[Task item]: Begin the copy at the line containing "The width and" in the data below and end it at the line containing "Task: Go to the Cloud Access page", keeping each line exact and leaving out pictures.

*** Opening Provided data ***

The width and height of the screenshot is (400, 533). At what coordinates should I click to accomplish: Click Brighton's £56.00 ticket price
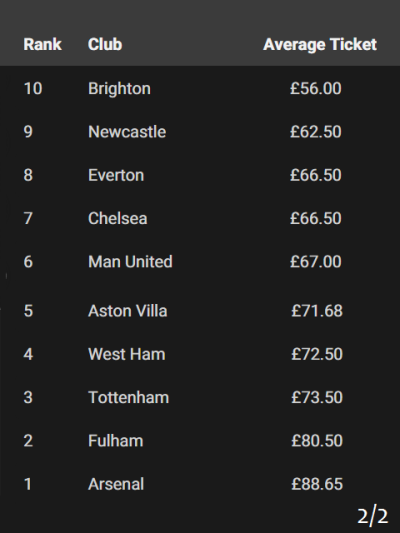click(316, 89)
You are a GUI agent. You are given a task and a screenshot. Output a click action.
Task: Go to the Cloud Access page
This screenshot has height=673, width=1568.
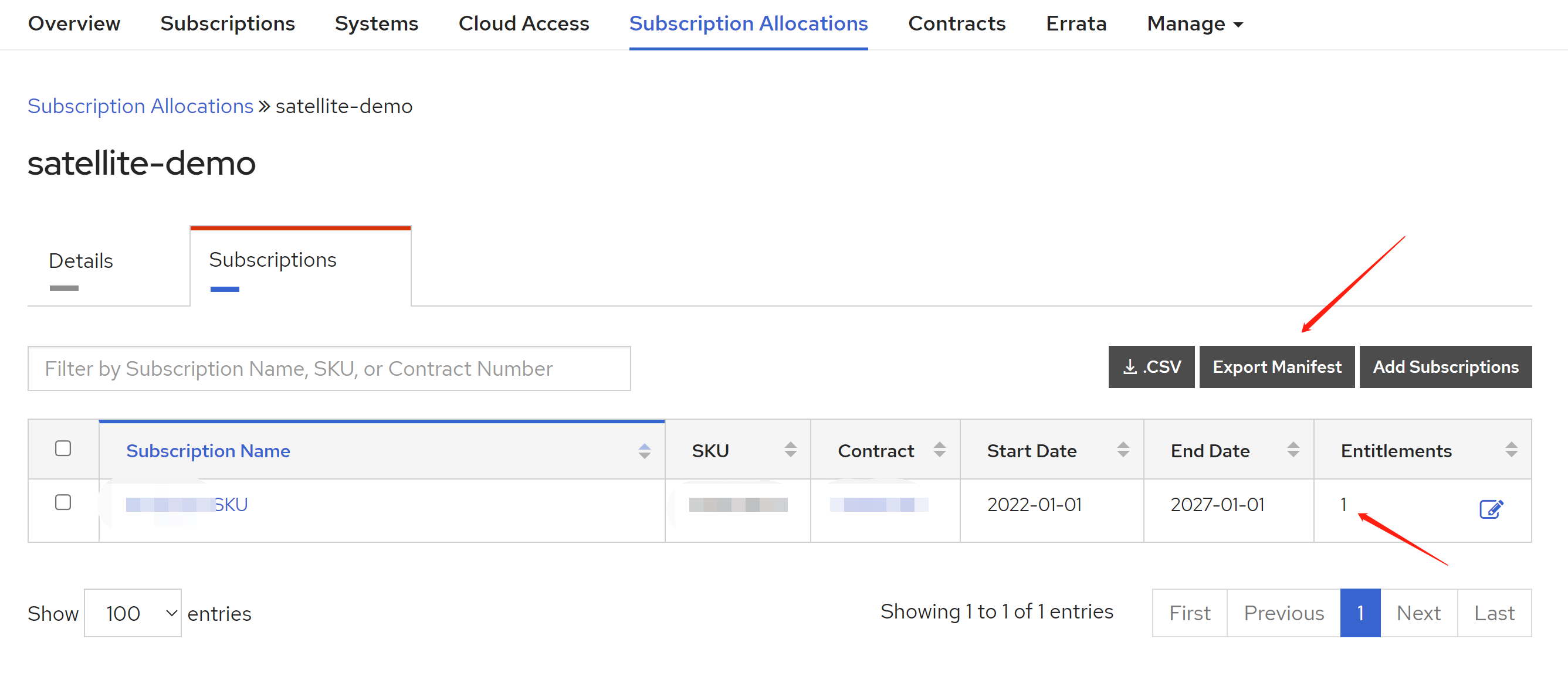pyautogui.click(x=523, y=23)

*** Closing Provided data ***
*** Opening Provided data ***

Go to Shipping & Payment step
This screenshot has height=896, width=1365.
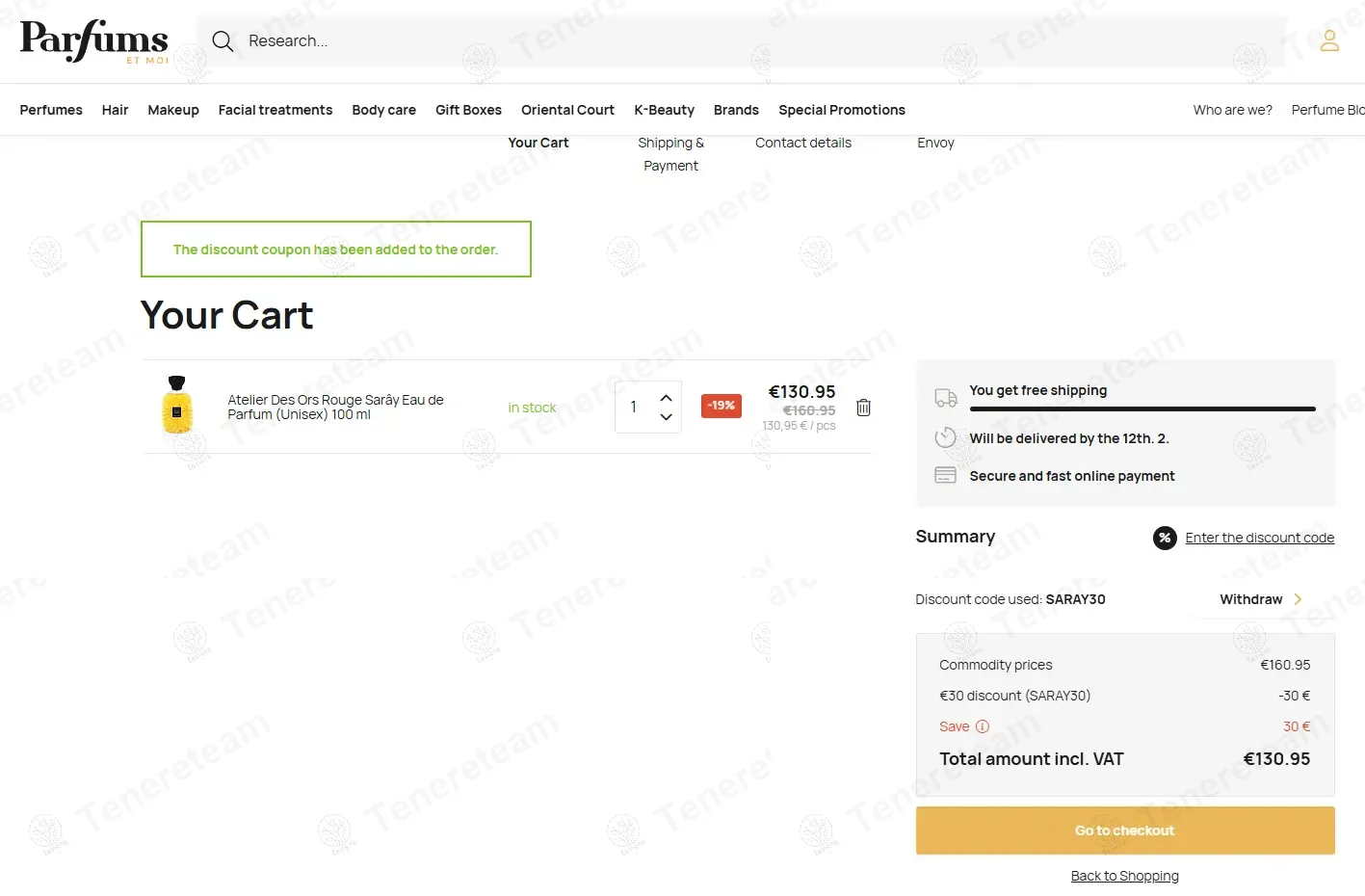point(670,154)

*** Closing Provided data ***

[Reply to the exercise]:
The width and height of the screenshot is (400, 533). At what coordinates should I click to accomplish: Click Brighton's £56.00 ticket price
click(316, 89)
You are a GUI agent. You are given a task and a screenshot. Output a click action.
Task: Go to the Cloud Access page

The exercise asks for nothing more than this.